══ Excerpted data

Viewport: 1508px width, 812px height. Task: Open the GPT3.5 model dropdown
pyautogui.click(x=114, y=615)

════
══ Excerpted data

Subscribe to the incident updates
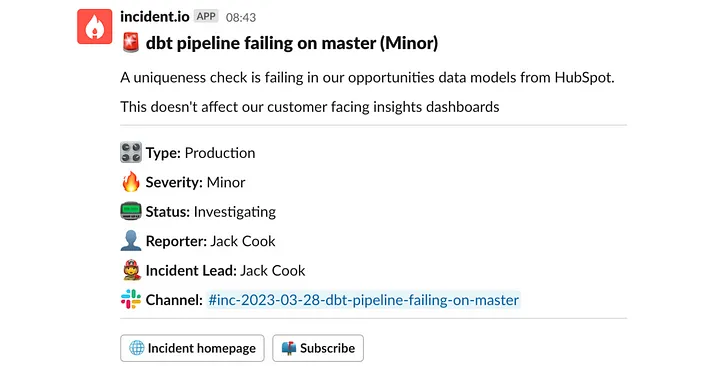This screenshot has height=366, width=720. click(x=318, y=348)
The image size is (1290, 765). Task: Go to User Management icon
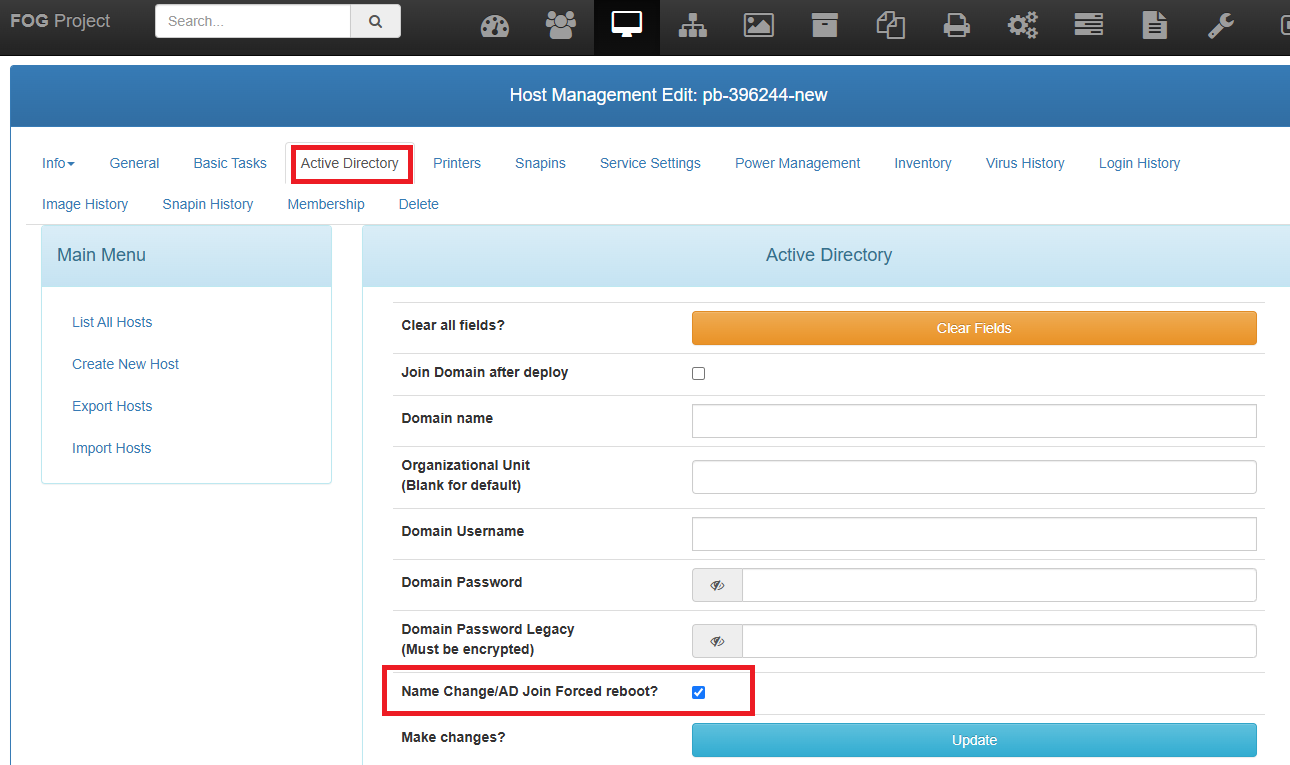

════

Copy word for word the span of the records above that begins at the line with "Subscribe to the incident updates" and ends at the line with "The image size", including those two lines but not the pictures.

**Result of this task**:
Subscribe to the incident updates
This screenshot has height=366, width=720. click(x=318, y=348)
The image size is (1290, 765). Task: Go to User Management icon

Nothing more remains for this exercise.